_Text passage:_
******
E3SM-Project / E3SM

Energy Exascale Earth System Model source code. NOTE: use "maint" branches for your work. Head of master is not validated.
https://docs.e3sm.org/E3SM
Other
344 stars 351 forks source link

Restart problems on cori with WCYCL case. #774

Closed rljacob closed 8 years ago

rljacob commented 8 years ago

Report from @jonbob: I ran some further tests, and we appear to be OK on edison -- meaning exact restart test pass. But very different behavior on cori, which I assume is due to the newer version of the intel compiler. Specifically, our active-ocn-only tests fail, so any test -- or runs -- with the ocean model will fail this restart issue. I'll try to test on cori with the intel15 compiler, and make sure that's the root of the problem. But in the meantime, I'm not sure we should be using cori.

Even with intel 15, the A_WCYCL2000 exact restart test fails on cori. So we should avoid running there until we figure out what's going on.
******
_Given entries:_
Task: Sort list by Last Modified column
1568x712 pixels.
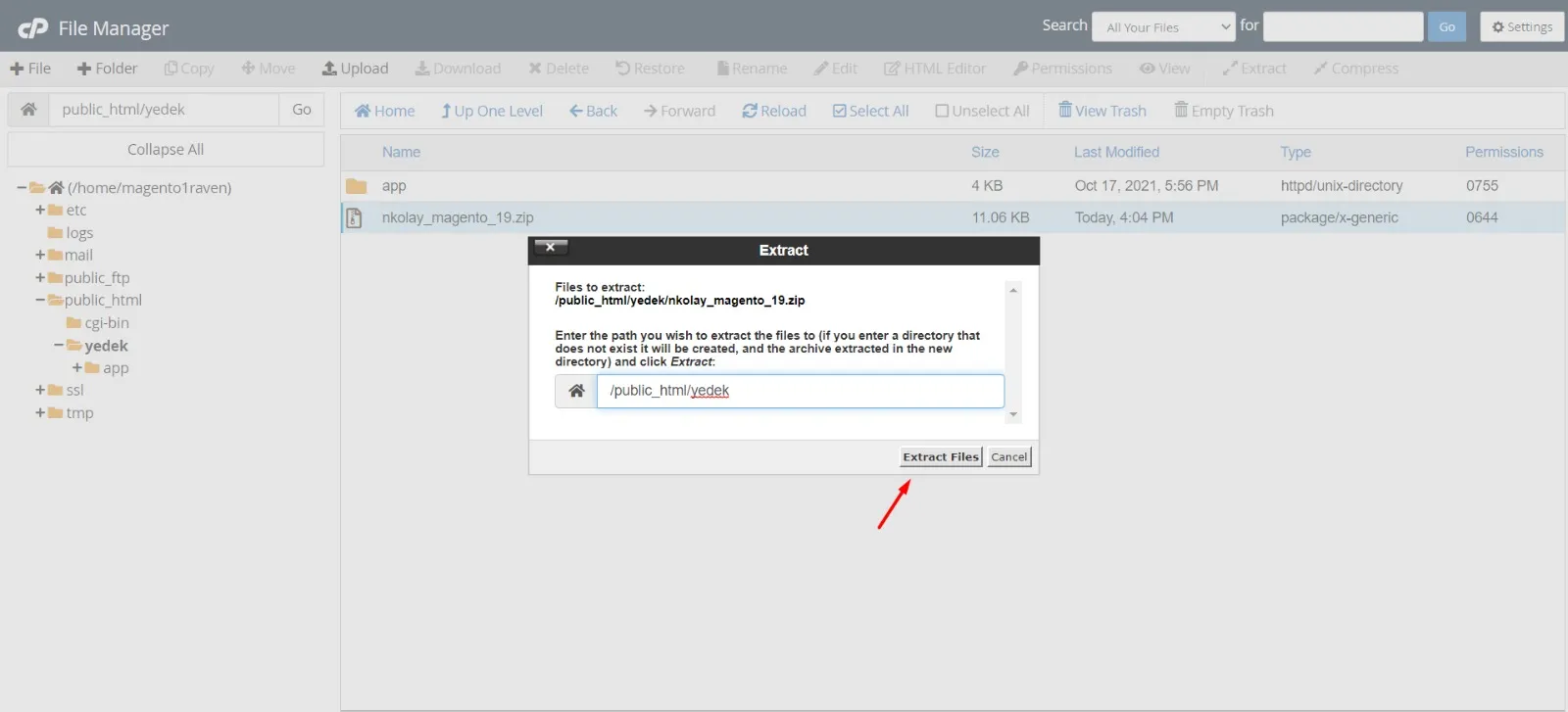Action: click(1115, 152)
******
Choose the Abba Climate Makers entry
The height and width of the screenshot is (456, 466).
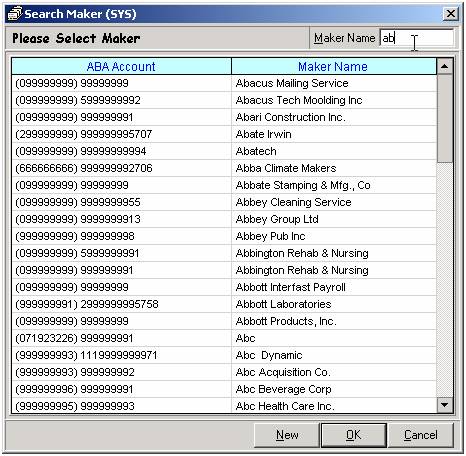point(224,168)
******
_Exercise 1:_ In the issue report on restart problems, which test still fails on cori when the intel 15 compiler is used?
_Exercise 2:_ Translate this sentence from the issue report on restart problems into Spanish: "Even with intel 15, the A_WCYCL2000 exact restart test fails on cori."
_Exercise 3:_ Carry the issue report on restart problems forward from its last sentence.

_Written answer 1:_ The A_WCYCL2000 exact restart test.

_Written answer 2:_ Incluso con intel 15, la prueba de reinicio exacto A_WCYCL2000 falla en cori.

_Written answer 3:_
rljacob commented 8 years ago

Does any compset restart correctly on cori? Asking @tangq or @bishtgautam

jonbob commented 8 years ago

@rljacob : I tried A_WCYCL2000 and some active-MPAS-only compsets and nothing has passed yet, especially using the default machine configuration. I also ran A_WCYCL2000 with intel 15 instead of the default intel 16 and it failed the exact restart test as well

jonbob commented 8 years ago

@rljacob exact restart tests fail for A_WCYCL2000 as well as active-ocn-only, but pass for active-ice-only. There may be trouble in other components as well, but definitely in ocn. I've tried to change the environment to be more similar to edison's, but so far that has had no impact. I'll also try the F case and see if the issue can be isolated to the ocean model.

jonbob commented 8 years ago

@rljacob the issue seems to be isolated in mpas-o. The FC5AC1C exact restart test passes, as does the active-cice-only. I'll talk to @douglasjacobsen

tangq commented 8 years ago

@rljacob , I somehow missed your question (sorry). I haven't run jobs on Cori, so don't know the answer to your question. But I confirmed that the FC5AV1C-01 and the corresponding A_WCYCL2000 compsets restart correctly on edison.

rljacob commented 8 years ago

That's ok @tangq . @jonbob checked an F case on cori and it works. In general, restart ability should be checked with all our machine-compiler combinations.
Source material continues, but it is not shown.